──────── DATA RECORDS ────────

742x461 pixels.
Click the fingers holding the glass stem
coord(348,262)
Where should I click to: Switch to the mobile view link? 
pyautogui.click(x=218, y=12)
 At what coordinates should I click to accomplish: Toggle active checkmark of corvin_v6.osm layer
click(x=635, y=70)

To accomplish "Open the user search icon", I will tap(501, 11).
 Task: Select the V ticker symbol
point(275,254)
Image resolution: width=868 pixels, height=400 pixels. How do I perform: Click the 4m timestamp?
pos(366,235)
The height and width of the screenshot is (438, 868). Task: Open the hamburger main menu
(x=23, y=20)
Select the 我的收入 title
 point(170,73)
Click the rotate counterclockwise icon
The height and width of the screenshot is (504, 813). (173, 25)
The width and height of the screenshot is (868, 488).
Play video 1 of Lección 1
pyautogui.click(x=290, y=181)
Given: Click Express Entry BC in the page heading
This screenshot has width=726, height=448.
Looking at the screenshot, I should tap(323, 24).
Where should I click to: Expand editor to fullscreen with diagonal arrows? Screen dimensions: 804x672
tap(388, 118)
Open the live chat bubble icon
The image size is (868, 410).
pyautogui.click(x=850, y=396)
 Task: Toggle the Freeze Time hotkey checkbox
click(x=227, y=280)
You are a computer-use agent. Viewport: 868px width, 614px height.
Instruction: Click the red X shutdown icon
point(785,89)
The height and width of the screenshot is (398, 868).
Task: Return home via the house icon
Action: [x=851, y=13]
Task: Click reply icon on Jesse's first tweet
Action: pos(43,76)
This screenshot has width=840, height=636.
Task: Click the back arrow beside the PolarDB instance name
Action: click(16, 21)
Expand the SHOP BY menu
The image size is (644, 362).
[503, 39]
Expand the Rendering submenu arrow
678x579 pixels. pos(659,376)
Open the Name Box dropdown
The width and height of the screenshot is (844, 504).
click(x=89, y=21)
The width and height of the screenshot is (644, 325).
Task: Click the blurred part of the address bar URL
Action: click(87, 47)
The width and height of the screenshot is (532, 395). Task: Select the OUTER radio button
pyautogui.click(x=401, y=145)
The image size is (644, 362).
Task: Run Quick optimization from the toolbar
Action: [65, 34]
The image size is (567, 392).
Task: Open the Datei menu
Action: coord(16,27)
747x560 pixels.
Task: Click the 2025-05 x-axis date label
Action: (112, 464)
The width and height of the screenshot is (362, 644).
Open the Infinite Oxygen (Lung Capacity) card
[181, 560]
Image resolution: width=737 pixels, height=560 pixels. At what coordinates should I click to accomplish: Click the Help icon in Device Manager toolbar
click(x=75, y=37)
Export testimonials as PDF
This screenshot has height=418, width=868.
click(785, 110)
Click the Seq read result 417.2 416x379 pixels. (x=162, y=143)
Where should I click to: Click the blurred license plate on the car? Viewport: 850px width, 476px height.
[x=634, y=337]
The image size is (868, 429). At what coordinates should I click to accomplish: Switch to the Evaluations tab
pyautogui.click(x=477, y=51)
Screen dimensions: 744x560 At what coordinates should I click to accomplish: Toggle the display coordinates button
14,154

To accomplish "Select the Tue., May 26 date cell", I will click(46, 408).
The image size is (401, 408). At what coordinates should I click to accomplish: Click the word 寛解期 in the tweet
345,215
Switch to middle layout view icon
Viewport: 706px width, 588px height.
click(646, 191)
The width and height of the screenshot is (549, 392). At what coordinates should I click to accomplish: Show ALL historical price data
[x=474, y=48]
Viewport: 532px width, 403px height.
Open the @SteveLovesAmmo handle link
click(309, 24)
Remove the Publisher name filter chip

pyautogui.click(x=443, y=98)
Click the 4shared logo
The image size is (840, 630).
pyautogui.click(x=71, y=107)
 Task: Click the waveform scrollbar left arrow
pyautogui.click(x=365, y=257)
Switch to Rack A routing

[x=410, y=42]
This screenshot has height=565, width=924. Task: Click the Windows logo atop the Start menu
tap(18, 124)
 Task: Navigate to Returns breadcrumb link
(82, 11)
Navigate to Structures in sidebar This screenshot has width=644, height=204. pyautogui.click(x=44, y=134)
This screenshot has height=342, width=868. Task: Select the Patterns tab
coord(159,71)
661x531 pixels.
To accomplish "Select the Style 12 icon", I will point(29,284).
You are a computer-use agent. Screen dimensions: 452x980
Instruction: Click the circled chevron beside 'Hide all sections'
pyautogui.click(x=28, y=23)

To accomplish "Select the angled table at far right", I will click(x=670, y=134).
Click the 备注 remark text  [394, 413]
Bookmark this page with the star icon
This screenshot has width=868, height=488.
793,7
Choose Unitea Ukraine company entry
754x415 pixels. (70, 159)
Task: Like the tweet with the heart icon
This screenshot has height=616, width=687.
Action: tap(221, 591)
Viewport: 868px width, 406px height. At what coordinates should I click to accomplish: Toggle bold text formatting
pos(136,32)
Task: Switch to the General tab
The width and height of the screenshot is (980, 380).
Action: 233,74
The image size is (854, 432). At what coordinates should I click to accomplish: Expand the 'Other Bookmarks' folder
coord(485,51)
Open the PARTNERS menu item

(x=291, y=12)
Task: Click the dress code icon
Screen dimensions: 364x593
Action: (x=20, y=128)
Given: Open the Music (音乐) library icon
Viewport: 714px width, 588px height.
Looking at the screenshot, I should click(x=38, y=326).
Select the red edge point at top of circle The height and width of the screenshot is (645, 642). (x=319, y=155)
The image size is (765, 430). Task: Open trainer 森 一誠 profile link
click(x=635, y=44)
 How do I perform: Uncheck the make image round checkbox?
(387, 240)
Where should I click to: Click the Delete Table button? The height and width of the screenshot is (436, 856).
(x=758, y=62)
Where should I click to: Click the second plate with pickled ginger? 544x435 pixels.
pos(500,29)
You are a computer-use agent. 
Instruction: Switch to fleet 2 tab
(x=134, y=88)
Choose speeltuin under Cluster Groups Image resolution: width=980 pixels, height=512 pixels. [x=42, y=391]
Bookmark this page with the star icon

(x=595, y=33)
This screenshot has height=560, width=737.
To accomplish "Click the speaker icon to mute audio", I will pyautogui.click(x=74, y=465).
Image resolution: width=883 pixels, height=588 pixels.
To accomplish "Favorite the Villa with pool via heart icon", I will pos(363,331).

────────

▶ _PROBLEM_
Once you have read the data, reproduce all of it exactly.

▶ _OUTPUT_
742x461 pixels.
Click the fingers holding the glass stem
coord(348,262)
Where should I click to: Switch to the mobile view link? 
pyautogui.click(x=218, y=12)
 At what coordinates should I click to accomplish: Toggle active checkmark of corvin_v6.osm layer
click(x=635, y=70)

To accomplish "Open the user search icon", I will tap(501, 11).
 Task: Select the V ticker symbol
point(275,254)
Image resolution: width=868 pixels, height=400 pixels. How do I perform: Click the 4m timestamp?
pos(366,235)
The height and width of the screenshot is (438, 868). Task: Open the hamburger main menu
(x=23, y=20)
Select the 我的收入 title
 point(170,73)
Click the rotate counterclockwise icon
The height and width of the screenshot is (504, 813). (173, 25)
The width and height of the screenshot is (868, 488).
Play video 1 of Lección 1
pyautogui.click(x=290, y=181)
Given: Click Express Entry BC in the page heading
This screenshot has width=726, height=448.
Looking at the screenshot, I should tap(323, 24).
Where should I click to: Expand editor to fullscreen with diagonal arrows? Screen dimensions: 804x672
tap(388, 118)
Open the live chat bubble icon
The image size is (868, 410).
pyautogui.click(x=850, y=396)
 Task: Toggle the Freeze Time hotkey checkbox
click(x=227, y=280)
You are a computer-use agent. Viewport: 868px width, 614px height.
Instruction: Click the red X shutdown icon
point(785,89)
The height and width of the screenshot is (398, 868).
Task: Return home via the house icon
Action: [x=851, y=13]
Task: Click reply icon on Jesse's first tweet
Action: pos(43,76)
This screenshot has width=840, height=636.
Task: Click the back arrow beside the PolarDB instance name
Action: click(16, 21)
Expand the SHOP BY menu
The image size is (644, 362).
[503, 39]
Expand the Rendering submenu arrow
678x579 pixels. pos(659,376)
Open the Name Box dropdown
The width and height of the screenshot is (844, 504).
click(x=89, y=21)
The width and height of the screenshot is (644, 325).
Task: Click the blurred part of the address bar URL
Action: click(87, 47)
The width and height of the screenshot is (532, 395). Task: Select the OUTER radio button
pyautogui.click(x=401, y=145)
The image size is (644, 362).
Task: Run Quick optimization from the toolbar
Action: [65, 34]
The image size is (567, 392).
Task: Open the Datei menu
Action: coord(16,27)
747x560 pixels.
Task: Click the 2025-05 x-axis date label
Action: (112, 464)
The width and height of the screenshot is (362, 644).
Open the Infinite Oxygen (Lung Capacity) card
[181, 560]
Image resolution: width=737 pixels, height=560 pixels. At what coordinates should I click to accomplish: Click the Help icon in Device Manager toolbar
click(x=75, y=37)
Export testimonials as PDF
This screenshot has height=418, width=868.
click(785, 110)
Click the Seq read result 417.2 416x379 pixels. (x=162, y=143)
Where should I click to: Click the blurred license plate on the car? Viewport: 850px width, 476px height.
[x=634, y=337]
The image size is (868, 429). At what coordinates should I click to accomplish: Switch to the Evaluations tab
pyautogui.click(x=477, y=51)
Screen dimensions: 744x560 At what coordinates should I click to accomplish: Toggle the display coordinates button
14,154

To accomplish "Select the Tue., May 26 date cell", I will click(46, 408).
The image size is (401, 408). At what coordinates should I click to accomplish: Click the word 寛解期 in the tweet
345,215
Switch to middle layout view icon
Viewport: 706px width, 588px height.
click(646, 191)
The width and height of the screenshot is (549, 392). At what coordinates should I click to accomplish: Show ALL historical price data
[x=474, y=48]
Viewport: 532px width, 403px height.
Open the @SteveLovesAmmo handle link
click(309, 24)
Remove the Publisher name filter chip

pyautogui.click(x=443, y=98)
Click the 4shared logo
The image size is (840, 630).
pyautogui.click(x=71, y=107)
 Task: Click the waveform scrollbar left arrow
pyautogui.click(x=365, y=257)
Switch to Rack A routing

[x=410, y=42]
This screenshot has height=565, width=924. Task: Click the Windows logo atop the Start menu
tap(18, 124)
 Task: Navigate to Returns breadcrumb link
(82, 11)
Navigate to Structures in sidebar This screenshot has width=644, height=204. pyautogui.click(x=44, y=134)
This screenshot has height=342, width=868. Task: Select the Patterns tab
coord(159,71)
661x531 pixels.
To accomplish "Select the Style 12 icon", I will point(29,284).
You are a computer-use agent. Screen dimensions: 452x980
Instruction: Click the circled chevron beside 'Hide all sections'
pyautogui.click(x=28, y=23)

To accomplish "Select the angled table at far right", I will click(x=670, y=134).
Click the 备注 remark text  [394, 413]
Bookmark this page with the star icon
This screenshot has width=868, height=488.
793,7
Choose Unitea Ukraine company entry
754x415 pixels. (70, 159)
Task: Like the tweet with the heart icon
This screenshot has height=616, width=687.
Action: tap(221, 591)
Viewport: 868px width, 406px height. At what coordinates should I click to accomplish: Toggle bold text formatting
pos(136,32)
Task: Switch to the General tab
The width and height of the screenshot is (980, 380).
Action: 233,74
The image size is (854, 432). At what coordinates should I click to accomplish: Expand the 'Other Bookmarks' folder
coord(485,51)
Open the PARTNERS menu item

(x=291, y=12)
Task: Click the dress code icon
Screen dimensions: 364x593
Action: (x=20, y=128)
Given: Open the Music (音乐) library icon
Viewport: 714px width, 588px height.
Looking at the screenshot, I should click(x=38, y=326).
Select the red edge point at top of circle The height and width of the screenshot is (645, 642). (x=319, y=155)
The image size is (765, 430). Task: Open trainer 森 一誠 profile link
click(x=635, y=44)
 How do I perform: Uncheck the make image round checkbox?
(387, 240)
Where should I click to: Click the Delete Table button? The height and width of the screenshot is (436, 856).
(x=758, y=62)
Where should I click to: Click the second plate with pickled ginger? 544x435 pixels.
pos(500,29)
You are a computer-use agent. 
Instruction: Switch to fleet 2 tab
(x=134, y=88)
Choose speeltuin under Cluster Groups Image resolution: width=980 pixels, height=512 pixels. [x=42, y=391]
Bookmark this page with the star icon

(x=595, y=33)
This screenshot has height=560, width=737.
To accomplish "Click the speaker icon to mute audio", I will pyautogui.click(x=74, y=465).
Image resolution: width=883 pixels, height=588 pixels.
To accomplish "Favorite the Villa with pool via heart icon", I will pos(363,331).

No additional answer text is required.